Here are 3 easy but powerful steps in standing up for yourself.
3 Easy but Powerful Steps in Standing Up for Yourself
Times come in everyone’s life: you have to stand up for yourself!
It might be with a:
- college professor who gave you a grade you don’t agree with
- significant other who is forgetting to be kind
- boss who is taking his frustrations out on you
- leader in an organization who is taking advantage of your skill and time
- friend who wants you to do all the work in the relationship
- doctor who isn’t listening well to you
- cashier who is snarky
Whatever the event, there are 3 easy but powerful steps in standing up for yourself.
Step 1. Take a deep breath and lower your emotions.
You lose your power when you yell. Did you catch that? You loose your power when you yell!
The only thing that yelling does is put people on the defensive and when they are defensive they don’t listen. When they don’t listen, you’re powerless to make a change.
Step 2: Use +-+. Plus-minus-plus is the 3- or 4-sentence magic formula in standing up for yourself.
Plus: Say something polite or complimentary. ONE sentence. Even if you’re angry, you can do this. Saying something polite lowers the overall anger level in a room and helps the other person to become more receptive.

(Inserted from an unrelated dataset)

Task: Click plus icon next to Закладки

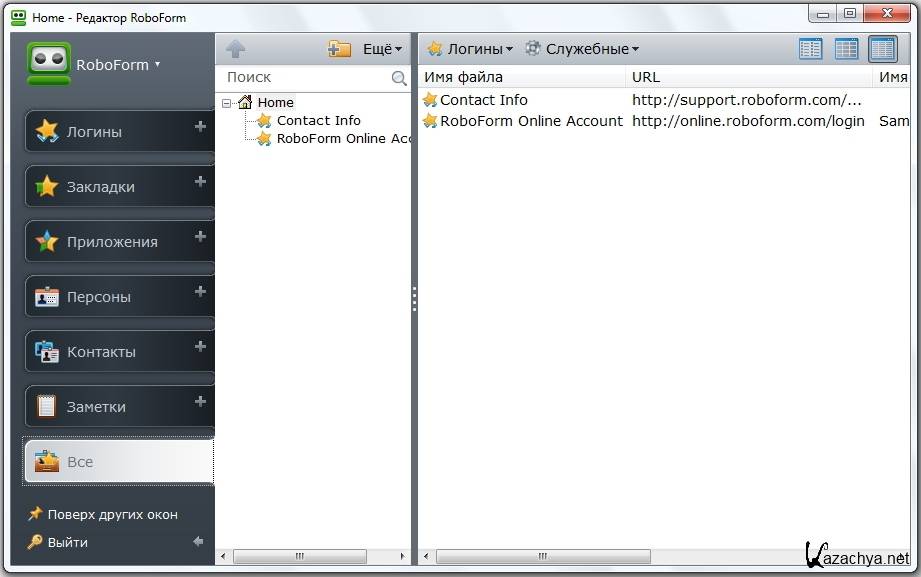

Minus: Say what the problem is. ONE sentence. Then, what you would like done about it. ONE sentence. No demands, instead say something like, “What I would like is…” “What is need is…” “This will make things feel better…”.
Plus: Something kind or complimentary. ONE sentence. Say something like “Thanks for listening…” “I appreciate the help”.

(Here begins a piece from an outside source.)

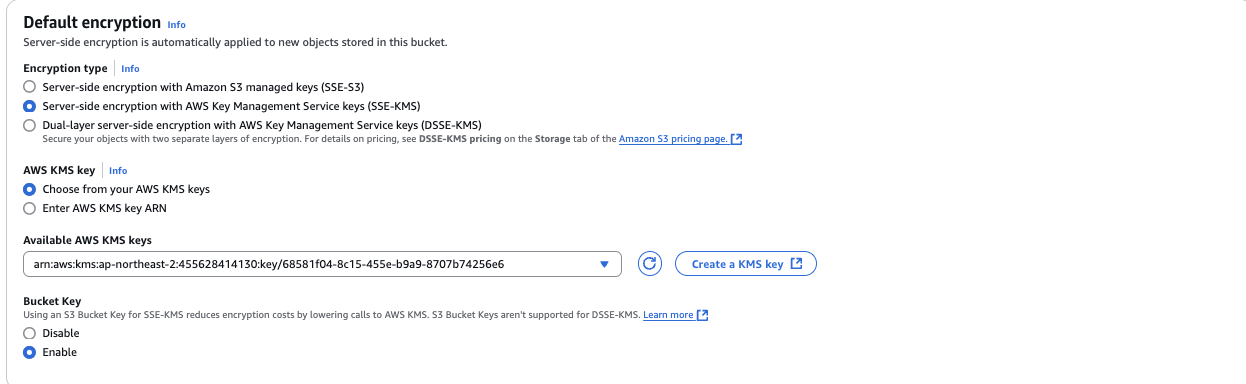Open Info beside Default encryption heading
The height and width of the screenshot is (384, 1246).
click(x=176, y=24)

Step 3: Step back, be quiet, create some space for the other person to do something healthy.
Silence is a powerful tool. You might feel like talking on and on until you get everything out, but in a tense situation the person who is listening will probably not pay attention to anything after the 10th word. So really, you have 10 words to make your point (that’s the Minus section of your +-+). Then stop!
What you will have accomplished at this point is:
- You will have shown that you are a powerful person to be reckoned with.
- The other person may adopt your idea (and very often come out of a +-+ situation feeling like your idea is their idea).
- Even if you aren’t heard in this first round, you have opened the door for healthy negotiation.